The club has always had something that larger venues cannot manufacture: intimacy. The stage is smaller than you might expect. The tables are close together. The ceiling is low. There is no real distance between the musicians and the audience.

Scott was deliberate about this. He wanted audiences to feel the music physically — to be close enough to see the sweat on the saxophone. He also had a reputation for stopping performances if the room got too loud. He believed that if you had paid to see serious music, you should be paying attention.

This seriousness created a reputation that spread far beyond Britain. Ella Fitzgerald performed here. Sarah Vaughan sang here. Stan Getz, one of the most technically gifted saxophonists in jazz history, made the club his informal London home during the time he spent in Britain in the 1960s. If you were a jazz musician performing in London, this was the room that mattered.

The Man Behind the Music

Scott himself was known for something beyond his playing: his jokes. Every night before introducing the acts, he would deliver a series of deliberately dreadful one-liners. The jokes were awful by design. Audiences expected them. They groaned at them. And then the music started and everything else fell away.

He died in December 1996. The club could easily have died with him — many venues do not survive their founders. But Ronnie Scott’s had always been run on passion as much as personality, and that passion outlasted him. Pete King continued running the club until 2005. Since then, new management has preserved the spirit of what Scott built while keeping the booking policy sharp and contemporary.

The terrible jokes are still part of the ritual. The current compère delivers them with the same deadpan sincerity that Scott perfected over thirty years. It is a small thing, but it tells you everything about how seriously this institution takes its own history.

Planning Your Evening at Ronnie Scott’s

The club opens at 6:30pm and runs until 3am most nights. There are typically two sets — early and late — and tickets can be booked online well in advance. Popular nights sell out weeks ahead, so if you have a specific date in mind, book early.

Prices vary depending on the act. Main show tickets generally start at around £30 and rise significantly for headline names. The late-night sessions in the downstairs bar tend to be more accessible, both in terms of price and atmosphere — and they are often where the most interesting music of the evening happens.

If you are planning a trip to London, an evening at Ronnie Scott’s earns its place on any serious itinerary. It is not a tourist attraction in the usual sense — there is no queue, no gift shop, no performance tailored for visitors. It is a room where something real happens, most nights of the week, as it has since 1959.

London has produced extraordinary music across many different scenes. The punk that came out of Camden changed rock music. Brixton gave the world reggae and grime. But jazz — serious, committed, internationally minded jazz — began here in Soho, in a basement that held thirty people and a belief that the music deserved better. For a sense of how to structure a few days in the city, our London three-day itinerary includes how to make the most of a West End evening.

The neon sign on Frith Street has been glowing since 1959. It will be glowing tonight. Go and listen.

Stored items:
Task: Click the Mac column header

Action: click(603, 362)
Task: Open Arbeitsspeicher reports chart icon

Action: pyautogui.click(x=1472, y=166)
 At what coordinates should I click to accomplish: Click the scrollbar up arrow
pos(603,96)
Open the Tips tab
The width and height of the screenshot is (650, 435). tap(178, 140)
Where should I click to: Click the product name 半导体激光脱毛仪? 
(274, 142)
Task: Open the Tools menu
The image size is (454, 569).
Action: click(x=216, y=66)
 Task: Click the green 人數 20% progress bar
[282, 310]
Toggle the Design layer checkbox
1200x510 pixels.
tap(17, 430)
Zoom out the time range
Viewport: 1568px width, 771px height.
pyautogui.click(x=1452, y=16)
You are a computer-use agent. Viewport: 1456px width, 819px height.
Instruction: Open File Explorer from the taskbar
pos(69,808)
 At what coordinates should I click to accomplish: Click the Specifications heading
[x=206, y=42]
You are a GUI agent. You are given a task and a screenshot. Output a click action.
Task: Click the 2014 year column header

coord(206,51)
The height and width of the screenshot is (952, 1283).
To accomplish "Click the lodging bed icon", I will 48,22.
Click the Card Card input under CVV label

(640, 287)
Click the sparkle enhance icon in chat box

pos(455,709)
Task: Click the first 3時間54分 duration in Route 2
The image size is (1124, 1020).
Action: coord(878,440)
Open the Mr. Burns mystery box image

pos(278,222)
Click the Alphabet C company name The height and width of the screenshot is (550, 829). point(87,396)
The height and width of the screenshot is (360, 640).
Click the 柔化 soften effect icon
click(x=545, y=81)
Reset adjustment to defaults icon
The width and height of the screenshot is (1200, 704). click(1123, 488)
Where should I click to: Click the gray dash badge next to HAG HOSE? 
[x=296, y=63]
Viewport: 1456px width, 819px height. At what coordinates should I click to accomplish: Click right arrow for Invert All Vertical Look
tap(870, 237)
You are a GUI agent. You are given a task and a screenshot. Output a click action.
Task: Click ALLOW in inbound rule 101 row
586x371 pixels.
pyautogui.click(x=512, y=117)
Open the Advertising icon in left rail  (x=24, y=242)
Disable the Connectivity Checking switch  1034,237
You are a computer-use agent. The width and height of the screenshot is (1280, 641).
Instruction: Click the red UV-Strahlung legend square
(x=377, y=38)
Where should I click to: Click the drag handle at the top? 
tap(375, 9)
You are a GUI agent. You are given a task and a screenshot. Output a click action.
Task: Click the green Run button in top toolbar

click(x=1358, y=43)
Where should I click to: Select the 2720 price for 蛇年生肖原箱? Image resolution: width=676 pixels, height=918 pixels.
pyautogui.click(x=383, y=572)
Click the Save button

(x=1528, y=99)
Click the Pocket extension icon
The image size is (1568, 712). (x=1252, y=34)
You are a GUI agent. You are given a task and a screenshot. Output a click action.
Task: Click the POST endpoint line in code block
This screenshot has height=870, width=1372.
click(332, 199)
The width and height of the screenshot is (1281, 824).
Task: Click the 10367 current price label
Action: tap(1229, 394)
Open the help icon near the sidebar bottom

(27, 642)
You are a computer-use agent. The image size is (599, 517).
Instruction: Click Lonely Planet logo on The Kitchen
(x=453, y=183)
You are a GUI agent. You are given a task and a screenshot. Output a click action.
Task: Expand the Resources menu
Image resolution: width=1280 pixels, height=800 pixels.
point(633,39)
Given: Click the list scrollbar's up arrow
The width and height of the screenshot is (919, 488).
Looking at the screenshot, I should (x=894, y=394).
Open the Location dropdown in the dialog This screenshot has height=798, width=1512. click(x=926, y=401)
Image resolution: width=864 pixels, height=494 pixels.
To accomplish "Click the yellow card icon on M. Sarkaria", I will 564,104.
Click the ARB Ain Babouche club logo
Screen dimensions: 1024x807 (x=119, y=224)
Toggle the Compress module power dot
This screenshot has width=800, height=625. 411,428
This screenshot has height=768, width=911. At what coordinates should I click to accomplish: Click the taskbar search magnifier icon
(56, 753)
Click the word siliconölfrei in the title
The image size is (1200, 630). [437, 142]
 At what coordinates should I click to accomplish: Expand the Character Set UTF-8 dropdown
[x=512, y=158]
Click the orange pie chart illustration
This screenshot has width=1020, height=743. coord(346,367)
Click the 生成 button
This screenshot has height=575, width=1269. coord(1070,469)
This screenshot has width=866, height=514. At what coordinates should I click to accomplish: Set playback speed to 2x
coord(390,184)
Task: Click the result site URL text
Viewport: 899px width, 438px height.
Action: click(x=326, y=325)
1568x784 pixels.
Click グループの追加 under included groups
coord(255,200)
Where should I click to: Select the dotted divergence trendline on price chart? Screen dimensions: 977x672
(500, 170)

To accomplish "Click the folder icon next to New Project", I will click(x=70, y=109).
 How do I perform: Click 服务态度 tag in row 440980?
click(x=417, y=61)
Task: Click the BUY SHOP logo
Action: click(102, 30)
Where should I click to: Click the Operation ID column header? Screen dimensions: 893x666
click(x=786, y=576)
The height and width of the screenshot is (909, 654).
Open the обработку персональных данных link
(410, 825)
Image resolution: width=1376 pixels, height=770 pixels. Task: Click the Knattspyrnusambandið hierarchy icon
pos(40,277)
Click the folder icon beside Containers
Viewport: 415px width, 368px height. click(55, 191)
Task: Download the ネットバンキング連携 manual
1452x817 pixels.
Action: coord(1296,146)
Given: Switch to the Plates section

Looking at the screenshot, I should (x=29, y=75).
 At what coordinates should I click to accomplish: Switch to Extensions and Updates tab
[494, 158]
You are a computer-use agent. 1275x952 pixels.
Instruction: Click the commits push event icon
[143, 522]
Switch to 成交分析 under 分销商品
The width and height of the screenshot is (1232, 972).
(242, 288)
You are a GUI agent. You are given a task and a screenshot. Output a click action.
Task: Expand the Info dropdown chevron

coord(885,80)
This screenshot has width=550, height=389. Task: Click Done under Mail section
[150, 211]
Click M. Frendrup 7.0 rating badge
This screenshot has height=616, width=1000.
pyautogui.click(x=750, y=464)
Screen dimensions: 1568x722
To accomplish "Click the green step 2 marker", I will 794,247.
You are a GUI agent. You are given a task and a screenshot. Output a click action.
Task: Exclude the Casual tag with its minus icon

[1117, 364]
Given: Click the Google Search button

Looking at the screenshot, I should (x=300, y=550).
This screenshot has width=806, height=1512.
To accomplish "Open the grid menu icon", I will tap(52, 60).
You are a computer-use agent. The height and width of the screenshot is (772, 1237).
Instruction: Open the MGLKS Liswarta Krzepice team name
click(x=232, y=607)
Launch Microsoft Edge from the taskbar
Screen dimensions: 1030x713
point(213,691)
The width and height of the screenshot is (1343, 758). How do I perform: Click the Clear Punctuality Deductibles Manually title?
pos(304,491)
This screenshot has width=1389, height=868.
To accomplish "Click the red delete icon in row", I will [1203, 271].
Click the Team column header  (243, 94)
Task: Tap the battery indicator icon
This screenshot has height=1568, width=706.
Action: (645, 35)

■ **REQUIRED TASK A**
Repeat word for word the stretch of the Ronnie Scott's text that opens with the words containing "This seriousness created" and closes with "room that mattered.".
■ **REQUIRED TASK B**
In the Ronnie Scott's text, who kept running the club until 2005?

■ **COMPLETE OUTPUT A**
This seriousness created a reputation that spread far beyond Britain. Ella Fitzgerald performed here. Sarah Vaughan sang here. Stan Getz, one of the most technically gifted saxophonists in jazz history, made the club his informal London home during the time he spent in Britain in the 1960s. If you were a jazz musician performing in London, this was the room that mattered.

■ **COMPLETE OUTPUT B**
Pete King.